Just checking in and giving an update since I started Week 3 yesterday.
What I say below may work for some people, nothing works the same universally, but I thought I'd share in case it even helped 1 person.
As of Day 9 my sleeping returned to normal and I no longer had to take Flexeril to sleep after the first week. Things I think that helped - avoiding caffeine after my 1 morning cup and I've been avoiding sugary stuff. I also exercise before 7pm so I'm not amped up from the exercise when trying to go to bed. I never nap, even if I'm tired. The more things you do to 'unnaturally' control sleeping or disturb the sleep cycle (like afternoon naps), I think the further off you get.
I've seen other people mention taking Benadryl to sleep and it not working. In case you haven't read it in other posts - Benadryl doesn't make everyone sleepy. It makes a lot of people hyper. So don't assume your 'not sleeping' is automatically the w/d, it could be what you're taking to help you sleep.

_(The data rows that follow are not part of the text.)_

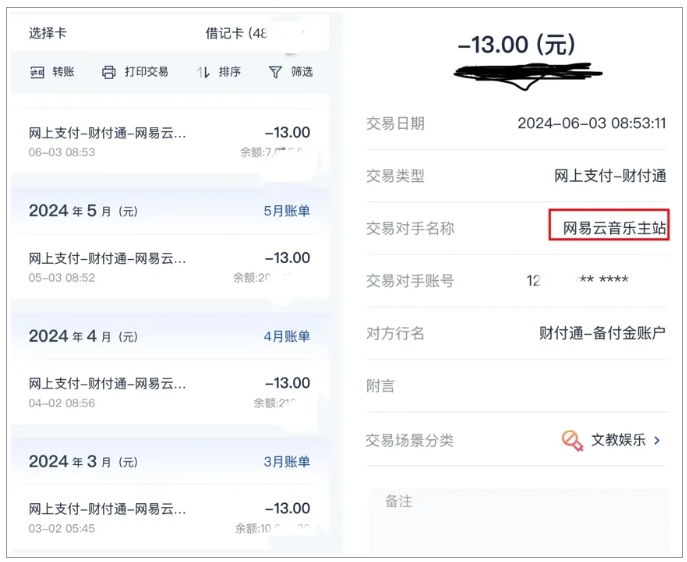Click the 网易云音乐主站 counterparty name
This screenshot has width=687, height=562.
coord(609,228)
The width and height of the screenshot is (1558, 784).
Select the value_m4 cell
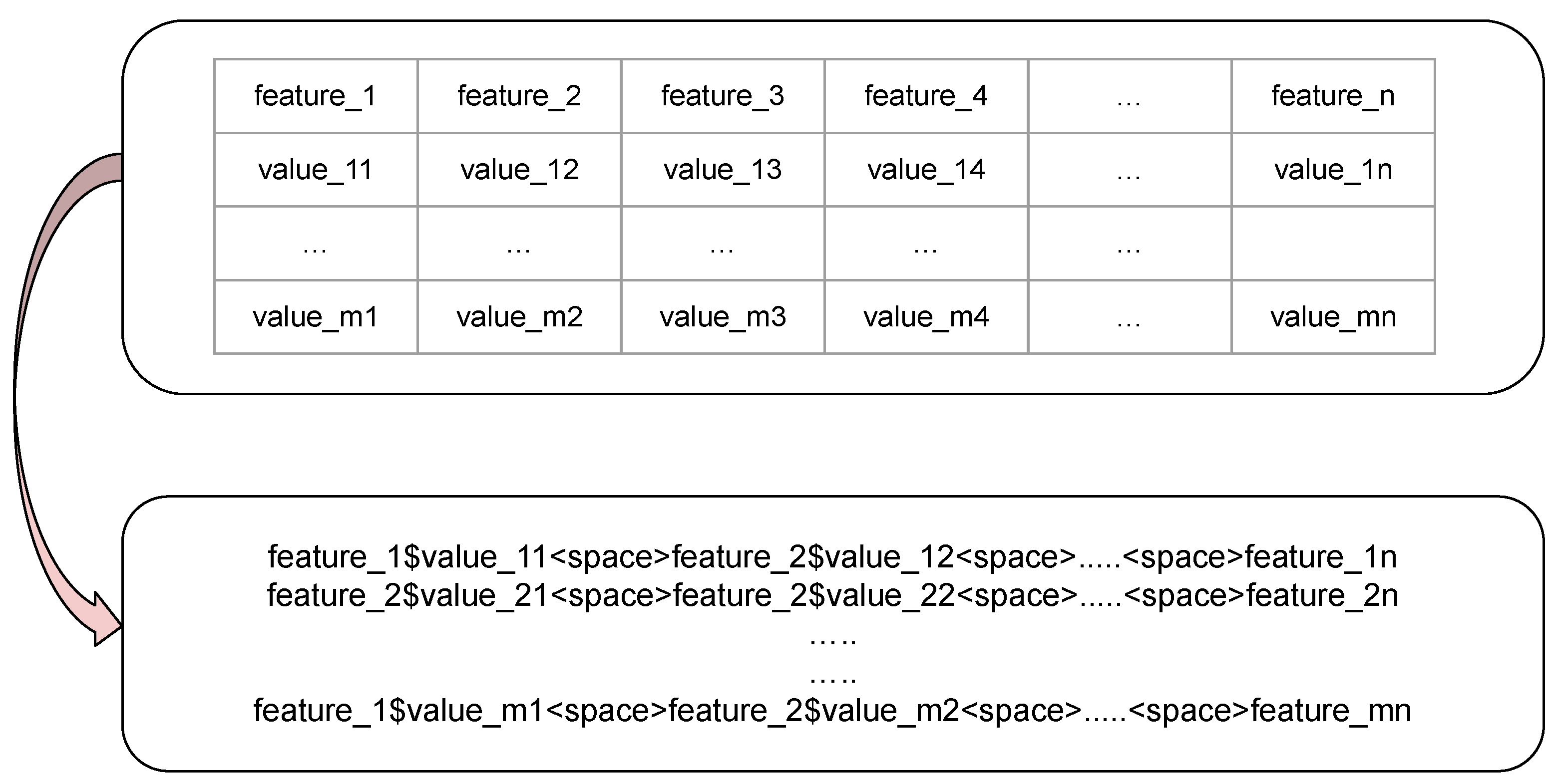925,317
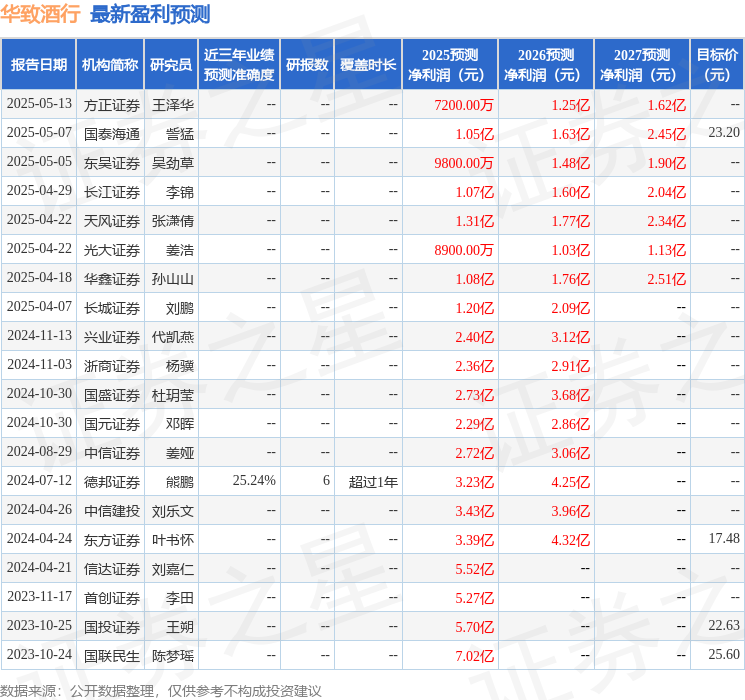Select analyst 陈梦瑶 in last row
This screenshot has width=745, height=700.
173,656
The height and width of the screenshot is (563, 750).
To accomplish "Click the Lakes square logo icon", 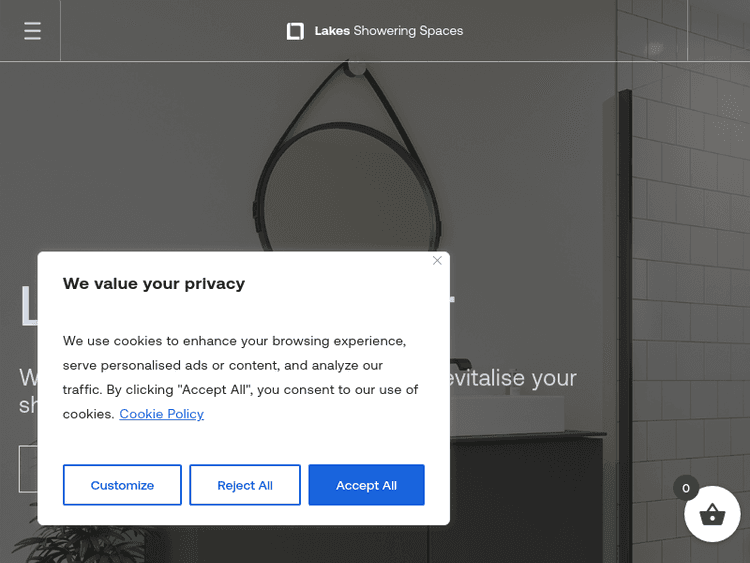I will (x=295, y=31).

Even natural stuff like Sleepytime Tea isn't an automatic relaxer. Any type of tea doesn't sit well with me and Sleepytime Tea makes me very jittery.
When I was a lurker, I'd see people post really scary depression warnings like "YOU WILL BE DEPRESSED FOR MONTHS, EVERYONE IS!' It was one of my bigger reasons for being afraid to stop taking my pain medication (the other of course being the fear of being unable to live with my residual accident pain). Now that I made the leap, I have to say that the Depression component is VERY subjective.
If you're like I was - fearful of life without pain meds because how would anything get done, while being depressed about having to take pain meds and missing out on life because of the meds, the pain, etc (anxious over having your meds and the whole refill process, planning your life around the meds and your doctor appts) then there's *a good chance* you might actually be LESS depressed when you get off the pain meds.
I haven't felt this clear, free, happy, unburdened, excited about the future in over a year!
I faced a fear and conquered it - that's empowering.
I don't have to plan my life around my meds - that's freeing. I can go on vacation and not think about "will I be gone when my refill comes up?"
I don't have to think about the damage I am doing to my body that will impact my future and potentially take me away from my children - that brings great relief and HOPE.
I am FAR more connected with my family than I was taking Norco - that's made me happy (sad to think about how I was in a fog before, but happy that it's behind me and every day forward is a new day).
"When the fear of staying the same is greater than the fear of change...we change."
That is still my favorite quote. If you're more scared of changing, maybe you'll be depressed after, but if you're more scared of life staying the same or getting worse because of the pills, you may feel much better after putting the pills behind you.
Everyone is different. Use this site to get informed and be prepared. Don't assume it will be easy, but don't assume every horror story will happen to you.
Heath Leger's death is a very motivating example of why a future WITHOUT pills should seem like a positive, relieving choice while continuing on pills is the depressing, anxiety-ridden choice. If you're staying on pills because you're afraid life will suck and you'll be too depressed, really re-think that.
How did I get the nerve to start...
Ending up dead and leaving my kids without their mom was the most depressing thought I could think of. Then I asked myself - what can I stop doing to make sure that doesn't happen prematurely?
Heath Leger's daughter, as young as she is, will only remember him from photos and videos. Don't let that happen to your kids. Find the courage, use the support here, and make some healthy changes in your life before it's too late.